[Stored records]
------

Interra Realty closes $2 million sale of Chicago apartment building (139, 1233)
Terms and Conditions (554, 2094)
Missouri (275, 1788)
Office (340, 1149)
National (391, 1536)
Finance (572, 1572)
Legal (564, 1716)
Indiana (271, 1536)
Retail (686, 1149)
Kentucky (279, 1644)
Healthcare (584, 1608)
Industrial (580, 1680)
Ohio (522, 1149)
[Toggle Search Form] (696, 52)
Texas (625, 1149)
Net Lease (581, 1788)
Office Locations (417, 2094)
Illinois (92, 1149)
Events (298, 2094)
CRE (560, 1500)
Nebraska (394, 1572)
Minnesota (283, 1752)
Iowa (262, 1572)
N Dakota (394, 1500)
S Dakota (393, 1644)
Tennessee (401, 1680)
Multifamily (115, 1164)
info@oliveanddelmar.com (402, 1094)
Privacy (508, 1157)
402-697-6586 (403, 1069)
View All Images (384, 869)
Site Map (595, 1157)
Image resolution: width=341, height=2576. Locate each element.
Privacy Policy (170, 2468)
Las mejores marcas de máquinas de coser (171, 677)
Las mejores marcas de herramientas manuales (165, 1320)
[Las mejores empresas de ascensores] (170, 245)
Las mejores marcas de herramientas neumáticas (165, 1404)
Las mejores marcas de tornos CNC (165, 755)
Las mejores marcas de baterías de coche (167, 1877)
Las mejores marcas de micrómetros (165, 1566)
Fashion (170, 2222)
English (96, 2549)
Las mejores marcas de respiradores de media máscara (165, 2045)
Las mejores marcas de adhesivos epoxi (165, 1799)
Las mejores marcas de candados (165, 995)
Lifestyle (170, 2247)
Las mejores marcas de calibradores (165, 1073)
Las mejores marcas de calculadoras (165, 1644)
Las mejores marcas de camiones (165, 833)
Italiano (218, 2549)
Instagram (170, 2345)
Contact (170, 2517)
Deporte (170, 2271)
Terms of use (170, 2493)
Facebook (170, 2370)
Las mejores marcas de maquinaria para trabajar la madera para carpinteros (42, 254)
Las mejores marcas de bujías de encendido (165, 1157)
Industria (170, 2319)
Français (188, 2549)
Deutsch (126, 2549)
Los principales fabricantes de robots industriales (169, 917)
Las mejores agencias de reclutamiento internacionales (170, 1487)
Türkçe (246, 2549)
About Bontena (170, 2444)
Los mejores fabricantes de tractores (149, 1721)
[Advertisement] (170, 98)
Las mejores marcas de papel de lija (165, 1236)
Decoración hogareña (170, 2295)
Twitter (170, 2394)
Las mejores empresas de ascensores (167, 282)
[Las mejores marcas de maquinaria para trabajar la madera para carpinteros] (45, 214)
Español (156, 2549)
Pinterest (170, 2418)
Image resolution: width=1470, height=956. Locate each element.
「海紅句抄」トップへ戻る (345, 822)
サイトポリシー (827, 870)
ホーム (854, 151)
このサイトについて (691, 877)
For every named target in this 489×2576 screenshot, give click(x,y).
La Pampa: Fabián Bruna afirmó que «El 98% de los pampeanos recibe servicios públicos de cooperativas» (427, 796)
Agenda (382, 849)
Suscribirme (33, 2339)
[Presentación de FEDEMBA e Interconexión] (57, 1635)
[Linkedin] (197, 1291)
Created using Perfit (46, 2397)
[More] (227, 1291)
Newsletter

------

- _ABOUT THIS EXERCISE_
Restate the data word for word.

- _WRITTEN ANSWER_
Interra Realty closes $2 million sale of Chicago apartment building (139, 1233)
Terms and Conditions (554, 2094)
Missouri (275, 1788)
Office (340, 1149)
National (391, 1536)
Finance (572, 1572)
Legal (564, 1716)
Indiana (271, 1536)
Retail (686, 1149)
Kentucky (279, 1644)
Healthcare (584, 1608)
Industrial (580, 1680)
Ohio (522, 1149)
[Toggle Search Form] (696, 52)
Texas (625, 1149)
Net Lease (581, 1788)
Office Locations (417, 2094)
Illinois (92, 1149)
Events (298, 2094)
CRE (560, 1500)
Nebraska (394, 1572)
Minnesota (283, 1752)
Iowa (262, 1572)
N Dakota (394, 1500)
S Dakota (393, 1644)
Tennessee (401, 1680)
Multifamily (115, 1164)
info@oliveanddelmar.com (402, 1094)
Privacy (508, 1157)
402-697-6586 (403, 1069)
View All Images (384, 869)
Site Map (595, 1157)
Image resolution: width=341, height=2576. Locate each element.
Privacy Policy (170, 2468)
Las mejores marcas de máquinas de coser (171, 677)
Las mejores marcas de herramientas manuales (165, 1320)
[Las mejores empresas de ascensores] (170, 245)
Las mejores marcas de herramientas neumáticas (165, 1404)
Las mejores marcas de tornos CNC (165, 755)
Las mejores marcas de baterías de coche (167, 1877)
Las mejores marcas de micrómetros (165, 1566)
Fashion (170, 2222)
English (96, 2549)
Las mejores marcas de respiradores de media máscara (165, 2045)
Las mejores marcas de adhesivos epoxi (165, 1799)
Las mejores marcas de candados (165, 995)
Lifestyle (170, 2247)
Las mejores marcas de calibradores (165, 1073)
Las mejores marcas de calculadoras (165, 1644)
Las mejores marcas de camiones (165, 833)
Italiano (218, 2549)
Instagram (170, 2345)
Contact (170, 2517)
Deporte (170, 2271)
Terms of use (170, 2493)
Facebook (170, 2370)
Las mejores marcas de maquinaria para trabajar la madera para carpinteros (42, 254)
Las mejores marcas de bujías de encendido (165, 1157)
Industria (170, 2319)
Français (188, 2549)
Deutsch (126, 2549)
Los principales fabricantes de robots industriales (169, 917)
Las mejores agencias de reclutamiento internacionales (170, 1487)
Türkçe (246, 2549)
About Bontena (170, 2444)
Los mejores fabricantes de tractores (149, 1721)
[Advertisement] (170, 98)
Las mejores marcas de papel de lija (165, 1236)
Decoración hogareña (170, 2295)
Twitter (170, 2394)
Las mejores empresas de ascensores (167, 282)
[Las mejores marcas de maquinaria para trabajar la madera para carpinteros] (45, 214)
Español (156, 2549)
Pinterest (170, 2418)
Image resolution: width=1470, height=956. Locate each element.
「海紅句抄」トップへ戻る (345, 822)
サイトポリシー (827, 870)
ホーム (854, 151)
このサイトについて (691, 877)
For every named target in this 489×2576 screenshot, give click(x,y).
La Pampa: Fabián Bruna afirmó que «El 98% de los pampeanos recibe servicios públicos de cooperativas» (427, 796)
Agenda (382, 849)
Suscribirme (33, 2339)
[Presentación de FEDEMBA e Interconexión] (57, 1635)
[Linkedin] (197, 1291)
Created using Perfit (46, 2397)
[More] (227, 1291)
Newsletter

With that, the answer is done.